DIRECTIVE>
Reproduce each of the following records word for word, with nothing added, removed, or changed.

GIVEN RECORDS>
——
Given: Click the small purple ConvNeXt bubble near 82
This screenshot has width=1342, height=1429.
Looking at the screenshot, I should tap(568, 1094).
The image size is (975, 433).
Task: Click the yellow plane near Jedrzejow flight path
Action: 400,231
——
COMPLETED EXERCISE>
Given: Click the small purple ConvNeXt bubble near 82
This screenshot has width=1342, height=1429.
Looking at the screenshot, I should tap(568, 1094).
The image size is (975, 433).
Task: Click the yellow plane near Jedrzejow flight path
Action: 400,231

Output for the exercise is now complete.